>>>
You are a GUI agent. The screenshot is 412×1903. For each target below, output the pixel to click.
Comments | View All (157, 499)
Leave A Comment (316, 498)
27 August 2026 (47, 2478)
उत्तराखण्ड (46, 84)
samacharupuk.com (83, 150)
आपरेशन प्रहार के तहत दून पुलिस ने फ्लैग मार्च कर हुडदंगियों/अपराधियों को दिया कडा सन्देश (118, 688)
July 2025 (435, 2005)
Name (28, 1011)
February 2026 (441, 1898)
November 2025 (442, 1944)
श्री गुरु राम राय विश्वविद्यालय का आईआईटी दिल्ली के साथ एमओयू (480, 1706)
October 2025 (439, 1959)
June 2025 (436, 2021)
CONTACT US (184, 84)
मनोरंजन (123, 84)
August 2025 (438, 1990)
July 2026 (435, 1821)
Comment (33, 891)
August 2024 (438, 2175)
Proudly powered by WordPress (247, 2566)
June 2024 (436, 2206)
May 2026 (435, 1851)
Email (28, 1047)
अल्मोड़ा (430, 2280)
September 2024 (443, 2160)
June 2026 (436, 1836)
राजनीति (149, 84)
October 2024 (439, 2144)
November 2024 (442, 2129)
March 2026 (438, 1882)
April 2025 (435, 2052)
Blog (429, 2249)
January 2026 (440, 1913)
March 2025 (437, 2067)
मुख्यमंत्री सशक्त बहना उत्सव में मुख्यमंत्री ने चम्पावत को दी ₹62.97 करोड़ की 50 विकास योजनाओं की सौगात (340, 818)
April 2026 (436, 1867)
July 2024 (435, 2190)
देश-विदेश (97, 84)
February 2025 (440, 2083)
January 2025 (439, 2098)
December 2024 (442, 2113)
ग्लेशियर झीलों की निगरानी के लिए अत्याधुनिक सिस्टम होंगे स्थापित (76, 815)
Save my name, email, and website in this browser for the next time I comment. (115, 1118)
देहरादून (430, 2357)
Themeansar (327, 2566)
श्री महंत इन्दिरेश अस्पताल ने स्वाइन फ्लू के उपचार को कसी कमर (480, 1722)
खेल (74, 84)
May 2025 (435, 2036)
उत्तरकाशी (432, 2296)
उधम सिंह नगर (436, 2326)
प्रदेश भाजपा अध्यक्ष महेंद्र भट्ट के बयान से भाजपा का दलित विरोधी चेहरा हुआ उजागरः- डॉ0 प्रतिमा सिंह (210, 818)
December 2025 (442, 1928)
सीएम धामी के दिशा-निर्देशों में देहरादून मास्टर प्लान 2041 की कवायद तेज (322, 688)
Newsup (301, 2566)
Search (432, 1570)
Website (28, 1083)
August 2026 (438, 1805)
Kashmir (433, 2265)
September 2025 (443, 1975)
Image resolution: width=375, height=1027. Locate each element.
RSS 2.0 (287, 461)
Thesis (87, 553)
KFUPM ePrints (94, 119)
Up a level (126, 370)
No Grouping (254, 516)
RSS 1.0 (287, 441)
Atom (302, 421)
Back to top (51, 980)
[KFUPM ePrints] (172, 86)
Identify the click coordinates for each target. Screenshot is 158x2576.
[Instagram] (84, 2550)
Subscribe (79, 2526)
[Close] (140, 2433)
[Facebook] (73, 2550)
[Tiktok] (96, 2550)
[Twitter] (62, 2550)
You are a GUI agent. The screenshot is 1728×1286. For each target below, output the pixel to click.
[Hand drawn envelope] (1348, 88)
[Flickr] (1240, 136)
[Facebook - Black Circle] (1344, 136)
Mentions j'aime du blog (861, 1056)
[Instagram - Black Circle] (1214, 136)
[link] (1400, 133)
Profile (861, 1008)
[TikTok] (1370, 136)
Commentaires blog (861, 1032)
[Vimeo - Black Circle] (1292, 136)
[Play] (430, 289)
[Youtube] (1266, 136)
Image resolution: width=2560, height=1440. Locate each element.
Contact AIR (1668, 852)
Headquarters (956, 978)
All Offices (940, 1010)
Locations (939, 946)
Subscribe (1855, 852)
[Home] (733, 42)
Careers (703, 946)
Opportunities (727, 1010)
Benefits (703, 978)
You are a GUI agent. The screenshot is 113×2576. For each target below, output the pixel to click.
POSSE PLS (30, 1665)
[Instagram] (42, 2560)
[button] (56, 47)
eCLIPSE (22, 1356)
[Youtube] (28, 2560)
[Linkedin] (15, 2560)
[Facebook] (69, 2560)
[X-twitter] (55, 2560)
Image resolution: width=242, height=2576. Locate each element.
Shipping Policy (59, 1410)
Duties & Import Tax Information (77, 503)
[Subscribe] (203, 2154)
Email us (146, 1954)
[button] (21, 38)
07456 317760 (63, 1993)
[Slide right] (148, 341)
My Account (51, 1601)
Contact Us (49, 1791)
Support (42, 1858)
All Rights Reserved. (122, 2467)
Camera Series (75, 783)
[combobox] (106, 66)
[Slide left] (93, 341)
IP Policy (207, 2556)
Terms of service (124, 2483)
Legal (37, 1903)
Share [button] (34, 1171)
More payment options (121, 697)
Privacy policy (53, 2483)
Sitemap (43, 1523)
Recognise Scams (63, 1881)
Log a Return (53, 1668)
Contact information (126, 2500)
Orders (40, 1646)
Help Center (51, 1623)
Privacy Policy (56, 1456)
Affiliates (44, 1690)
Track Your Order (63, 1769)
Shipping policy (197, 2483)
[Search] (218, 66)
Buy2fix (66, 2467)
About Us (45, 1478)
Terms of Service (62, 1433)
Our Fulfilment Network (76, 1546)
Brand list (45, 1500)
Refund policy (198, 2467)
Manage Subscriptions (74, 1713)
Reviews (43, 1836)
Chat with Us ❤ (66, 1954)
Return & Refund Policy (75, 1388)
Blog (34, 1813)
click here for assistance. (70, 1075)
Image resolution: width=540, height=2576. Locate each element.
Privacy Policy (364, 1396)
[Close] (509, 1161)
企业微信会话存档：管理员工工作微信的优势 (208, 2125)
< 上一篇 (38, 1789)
<<<
▶ _Task goal_
Filter the material above down to the lines that hold the word "Instagram".

▶ _Your response_
[Instagram] (84, 2550)
[Instagram - Black Circle] (1214, 136)
[Instagram] (42, 2560)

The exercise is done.